■ What needs to be done
Reproduce verbatim every line of the records from the one containing "At what coordinates should I click to accomplish: Select" down to the one containing "tap(16, 21)", with both of those lines included.

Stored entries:
▶

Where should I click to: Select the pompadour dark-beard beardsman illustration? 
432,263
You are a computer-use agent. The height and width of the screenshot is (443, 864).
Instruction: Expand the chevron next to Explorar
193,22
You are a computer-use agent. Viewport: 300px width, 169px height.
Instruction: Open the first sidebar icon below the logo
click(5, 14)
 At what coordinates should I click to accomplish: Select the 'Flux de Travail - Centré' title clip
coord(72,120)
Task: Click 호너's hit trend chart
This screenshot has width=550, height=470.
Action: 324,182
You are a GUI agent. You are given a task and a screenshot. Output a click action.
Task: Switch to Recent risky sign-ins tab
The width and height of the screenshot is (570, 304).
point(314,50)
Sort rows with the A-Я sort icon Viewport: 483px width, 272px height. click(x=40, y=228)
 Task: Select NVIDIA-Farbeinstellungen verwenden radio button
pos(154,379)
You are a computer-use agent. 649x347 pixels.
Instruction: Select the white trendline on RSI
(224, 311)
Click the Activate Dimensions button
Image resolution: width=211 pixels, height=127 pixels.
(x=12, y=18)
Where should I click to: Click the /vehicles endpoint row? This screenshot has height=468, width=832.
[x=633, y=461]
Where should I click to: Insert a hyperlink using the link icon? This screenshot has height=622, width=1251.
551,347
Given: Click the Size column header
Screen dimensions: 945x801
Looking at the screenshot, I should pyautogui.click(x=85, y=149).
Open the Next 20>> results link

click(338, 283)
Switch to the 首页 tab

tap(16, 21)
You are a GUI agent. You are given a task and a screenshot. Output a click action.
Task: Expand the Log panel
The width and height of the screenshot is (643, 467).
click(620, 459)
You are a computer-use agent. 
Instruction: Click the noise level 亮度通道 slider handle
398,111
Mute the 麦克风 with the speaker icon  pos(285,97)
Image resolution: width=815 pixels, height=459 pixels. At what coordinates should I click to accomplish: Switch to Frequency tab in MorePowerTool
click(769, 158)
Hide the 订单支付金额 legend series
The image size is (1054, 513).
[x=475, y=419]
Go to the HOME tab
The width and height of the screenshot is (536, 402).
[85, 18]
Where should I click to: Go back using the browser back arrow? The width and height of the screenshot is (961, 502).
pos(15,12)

◀

■ Answer to the task
 At what coordinates should I click to accomplish: Select the 'Flux de Travail - Centré' title clip
coord(72,120)
Task: Click 호너's hit trend chart
This screenshot has width=550, height=470.
Action: 324,182
You are a GUI agent. You are given a task and a screenshot. Output a click action.
Task: Switch to Recent risky sign-ins tab
The width and height of the screenshot is (570, 304).
point(314,50)
Sort rows with the A-Я sort icon Viewport: 483px width, 272px height. click(x=40, y=228)
 Task: Select NVIDIA-Farbeinstellungen verwenden radio button
pos(154,379)
You are a computer-use agent. 649x347 pixels.
Instruction: Select the white trendline on RSI
(224, 311)
Click the Activate Dimensions button
Image resolution: width=211 pixels, height=127 pixels.
(x=12, y=18)
Where should I click to: Click the /vehicles endpoint row? This screenshot has height=468, width=832.
[x=633, y=461]
Where should I click to: Insert a hyperlink using the link icon? This screenshot has height=622, width=1251.
551,347
Given: Click the Size column header
Screen dimensions: 945x801
Looking at the screenshot, I should pyautogui.click(x=85, y=149).
Open the Next 20>> results link

click(338, 283)
Switch to the 首页 tab

tap(16, 21)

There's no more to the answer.